[To-do list]
1 - Translate this sentence from the forum thread into Spanish: "if anyone has one please reply."
2 - Rewrite the Collected data rows, starting with the first row and stopping after the row that has "(651) 209-6161 (1160, 47)". Replace "Meet Our Team" with "Our Attorneys" and keep everything else the same.

[Passage]
# west coast choppers 54 chevy rc



## 510sixone (May 24, 2003)

i just bought a rc 54 chevy. its the one jesse james ownes "fuckinitupagain". its chooped with gansta white walls and it has swiches. the car is bad. when you lower the back it scrapes and sparks comes out (the rc one). well at least they are supposed to. i was wondering if anyone else had one because mine doest spark. i was wondering if i hade to do something to make it spark. if anyone has one please reply.
heres a pic of it. its a kinda shity pic tho maybe tomoro i will get a beter one


----------



## babybikeboi2 (Apr 22, 2003)

sounds cool but, those bastards took scratchbuilders idea . kinda pisses me off ass well cuz i got a radioshack 58 with strikers in the back, now that any shmuck can just go buy one it kinda looses it originality.

(Collected data)
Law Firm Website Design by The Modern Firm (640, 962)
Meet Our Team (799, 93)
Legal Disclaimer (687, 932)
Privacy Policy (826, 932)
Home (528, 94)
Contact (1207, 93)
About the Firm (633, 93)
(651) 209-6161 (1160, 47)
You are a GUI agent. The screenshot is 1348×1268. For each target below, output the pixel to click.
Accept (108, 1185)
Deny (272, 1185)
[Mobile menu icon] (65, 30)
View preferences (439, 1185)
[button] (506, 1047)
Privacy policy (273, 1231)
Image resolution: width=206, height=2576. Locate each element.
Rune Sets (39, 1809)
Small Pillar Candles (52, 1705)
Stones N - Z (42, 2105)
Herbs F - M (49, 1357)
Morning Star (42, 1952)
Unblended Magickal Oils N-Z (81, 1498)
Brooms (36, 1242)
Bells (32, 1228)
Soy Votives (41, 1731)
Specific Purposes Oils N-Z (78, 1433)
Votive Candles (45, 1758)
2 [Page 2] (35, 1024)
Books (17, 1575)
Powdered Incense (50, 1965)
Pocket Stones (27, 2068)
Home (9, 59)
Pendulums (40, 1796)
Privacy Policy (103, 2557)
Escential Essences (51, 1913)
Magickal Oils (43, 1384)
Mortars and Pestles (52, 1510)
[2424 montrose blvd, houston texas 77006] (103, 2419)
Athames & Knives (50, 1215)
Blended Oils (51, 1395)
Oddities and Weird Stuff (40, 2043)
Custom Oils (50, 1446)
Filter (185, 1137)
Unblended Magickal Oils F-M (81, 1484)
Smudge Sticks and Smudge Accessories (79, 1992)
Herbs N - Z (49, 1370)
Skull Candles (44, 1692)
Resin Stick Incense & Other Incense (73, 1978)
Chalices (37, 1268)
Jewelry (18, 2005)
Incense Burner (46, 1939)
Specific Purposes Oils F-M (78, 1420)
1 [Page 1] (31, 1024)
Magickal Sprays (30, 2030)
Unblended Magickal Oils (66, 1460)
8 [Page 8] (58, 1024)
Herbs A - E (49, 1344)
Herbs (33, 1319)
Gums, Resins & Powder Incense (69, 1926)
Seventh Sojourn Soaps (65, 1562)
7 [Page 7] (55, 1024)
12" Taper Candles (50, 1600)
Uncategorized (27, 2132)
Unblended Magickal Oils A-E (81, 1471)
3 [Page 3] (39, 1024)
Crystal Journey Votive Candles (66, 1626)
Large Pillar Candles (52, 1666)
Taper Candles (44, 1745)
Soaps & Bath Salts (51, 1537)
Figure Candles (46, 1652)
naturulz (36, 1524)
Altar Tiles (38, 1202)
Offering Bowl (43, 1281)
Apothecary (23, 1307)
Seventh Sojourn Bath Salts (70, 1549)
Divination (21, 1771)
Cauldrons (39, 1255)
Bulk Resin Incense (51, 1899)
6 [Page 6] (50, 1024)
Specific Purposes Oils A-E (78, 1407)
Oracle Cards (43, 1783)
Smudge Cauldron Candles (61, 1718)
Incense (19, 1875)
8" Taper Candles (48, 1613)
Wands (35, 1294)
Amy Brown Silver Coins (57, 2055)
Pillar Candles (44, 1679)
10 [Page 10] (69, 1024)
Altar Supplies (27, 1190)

[Solutions in order]
1 - Si alguien tiene uno, por favor responda.

2 -
Law Firm Website Design by The Modern Firm (640, 962)
Our Attorneys (799, 93)
Legal Disclaimer (687, 932)
Privacy Policy (826, 932)
Home (528, 94)
Contact (1207, 93)
About the Firm (633, 93)
(651) 209-6161 (1160, 47)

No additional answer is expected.